The decision in the ICWA case was issued by Judge Reed O'Connor, a Republican appointee, on October 4. In declaring the law unconstitutional for the first time in its history, he went against decades of precedent and concluded that it was based on race.

"It's not based on race," Kastelic countered at a follow-up session on ICWA in Denver on Wednesday. "It's based on citizenship."

Four tribes who have intervened in the case. agree with that assessment. The Cherokee Nation, the Morongo Band of Mission Indians, the Oneida Nation and the Quinault Nation have asked for a stay of the judge's decision while they seek to overturn it at the federal appellate court level.

"We're likely to prevail on appeal," attorney Keith Harper, a citizen of the Cherokee Nation whose law firm is representing the four tribes, said here on Wednesday.

Tribes aren't the only ones alarmed. Speaking to NCAI on Monday on her 80th day as the Assistant Secretary for Indian Affairs, Tara Sweeney said the Trump administration remains committed to defending ICWA.
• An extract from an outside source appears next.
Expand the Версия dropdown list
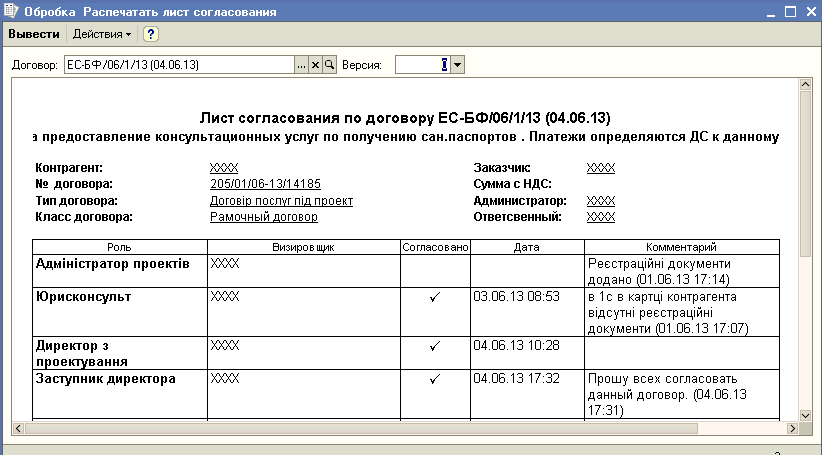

"I take my trust responsibility seriously," said Sweeney. So far, the Trump administration has not publicly disclosed what steps it will take to address the ruling, which also struck down Bureau of Indian Affairs regulations that were written to strengthen compliance with ICWA.

Even though tribes are confident they will succeed once the 5th Circuit Court of Appeals hears their pleas, advocates believe the case won't end there. Many fear it will wind up before the Supreme Court, whose makeup has shifted in a more conservative direction since the Adoptive Couple v. Baby Girl decision was handed down five years ago.

"This is a real threat," said Kitcki Carroll, a citizen of the Cheyenne and Arapaho Tribes who serves as executive director of the United South and Eastern Tribes. He said Indian Country needs to be "aware and awake" of the ruling and its impacts.

The plaintiffs in the case, known primarily as Brackeen v. Zinke, are non-Indians who have been trying to adopt children who are eligible for citizenship in various tribes. They are being represented by a high-profile law firm with ties to the conservative Republican establishment.

The Goldwater Institute, a conservative organization that has been trying to undermine ICWA with lawsuits around the country, is not representing any of the individual plaintiffs. But the group has praised the October 4 ruling in the case.

What makes Brackeen different from prior anti-ICWA cases is the fact that it's known by another name, Texas v. Zinke. The states of Texas, Indiana and Louisiana are also plaintiffs and their presence helped convince the judge to rule that ICWA is unconstitutional because it forces their child welfare agencies and their courts to act in a certain way in violation of the so-called "commandeering" doctrine.

With tribal sovereignty at stake, attendees of NCAI have been sharing their personal stories about the need to protect Indian children. One of them was Rosa Soto Alvarez, a council member for the Pascua Yaqui Tribe.

"I'm an ICWA child," she said.

Without ICWA's protections in force in Arizona, Soto Alvarez said she likely would have been placed in a home outside out of her tribal community. But another Yaqui family was able to take her in, thanks to the law.

"ICWA works," she said. "I'm proof."

ICWA and the Media
The Native American Journalists Association recently updated its guide to ethical reporting on the Indian Child Welfare Act.

"It’s not a journalist’s duty to determine if a child is Native 'enough,' but whether or not they are citizens under Tribal law," the guide states. "Reporting phenotypes and blood percentages is culturally offensive, and disregards and diminishes the political rights of Indigenous people."

The document can be found on naja.com.